E.B. first gained wide fame in 1929 when he copublished
Is Sex Necessary?
with colleague James Thurber. But it was the children’s books that he wrote that brought him the most accolades. In 1945 he depicted an independent mouse child in
Stuart Little
. A few years later came
Charlotte’s Web
and its barnyard friendships. And in 1970 a mute swan found his voice in
The Trumpet of the Swan
.

In 1939 E.B. moved to a farm in Maine and continued writing without the responsibilities of a regular job. He never stopped loving New York, calling it “a riddle in steel and stone,” but he also foresaw the vulnerability of the city when he wrote in 1949’s
Here is New York
, “A single flight of planes no bigger than a wedge of geese can quickly end this island fantasy, burn the towers, crumble the bridges, turn the underground passages into lethal chambers, cremate millions. Of all targets New York
has a certain clear priority in the mind of whatever perverted dreamer might loose the lightning.”

In 1978 E.B. was awarded a special Pulitzer citation for his body of work and he died from complications of Alzheimer’s disease a few years later. At 86, he was buried at the Brooklin Cemetery in Brooklin, Maine.

CEMETERY DIRECTIONS:
From Highway 1, take Route 15 and then Route 175 into Brooklin. Just before the center of town you’ll see the cemetery on the left.

GRAVE DIRECTIONS:
Side by side under twin gray tombstones you can find the graves of E.B. and Kathryn. They’re all the way in the back, under the oak tree near the maintenance sheds.

WALT WHITMAN

MAY 31, 1819 – MARCH 26, 1892

Born to an undistinguished Long Island family, Walt Whitman had almost no formal education but, by self-teaching through immersion in Shakespeare and Dante, he became a schoolteacher at seventeen. By his early 20s Walt moved into journalism and, though he published some of his writings, by his 30s he had still not displayed the slightest hint of any unique talent or vision.

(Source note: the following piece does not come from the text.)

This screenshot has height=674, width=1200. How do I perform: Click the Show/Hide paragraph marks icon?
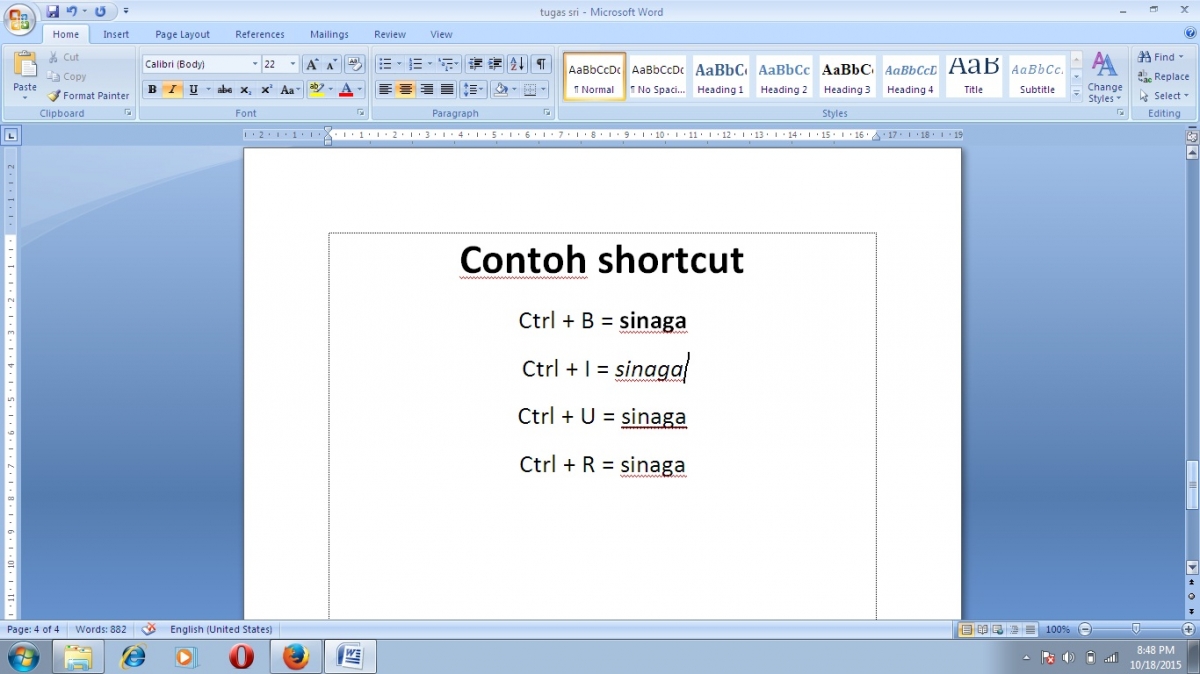[x=540, y=63]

It’s difficult, then, to account for Walt’s sudden transformation from hack writer into revolutionary poet. But, somehow, at 36, Walt distinguished himself when he self-published a slim volume of poetry,
Leaves of Grass
, in 1855. The twelve poems in his first edition were plain and simple celebrations of the explosive joy of living, and they seemed to have come from nowhere. Their style was connected to nothing else being written at that time or any other; Walt had turned his back on literary models of the past and virtually ignored meter and rhyme. Stressing the rhythms of native American speech, Walt delighted in colloquial and slang expressions. His ideas were as sexually frank as diary entries.

Walt received little attention and even less money for his groundbreaking
Leaves of Grass
. But by the time he added twenty more poems for its second issue, and an additional 146 that appeared in his “new Bible” third printing, he had created controversy for readers, whose attentions had by then turned to the Civil War’s battlefields. Walt was enormously impacted by the Civil War, and
he published his reminiscences in a publication he called
Drum-Taps
. With aesthetic simplicity, these poems captured the horror and anguish of the war, and they too were later folded into
Leaves of Grass
, which by the end of Walt’s life had been issued in nine different editions.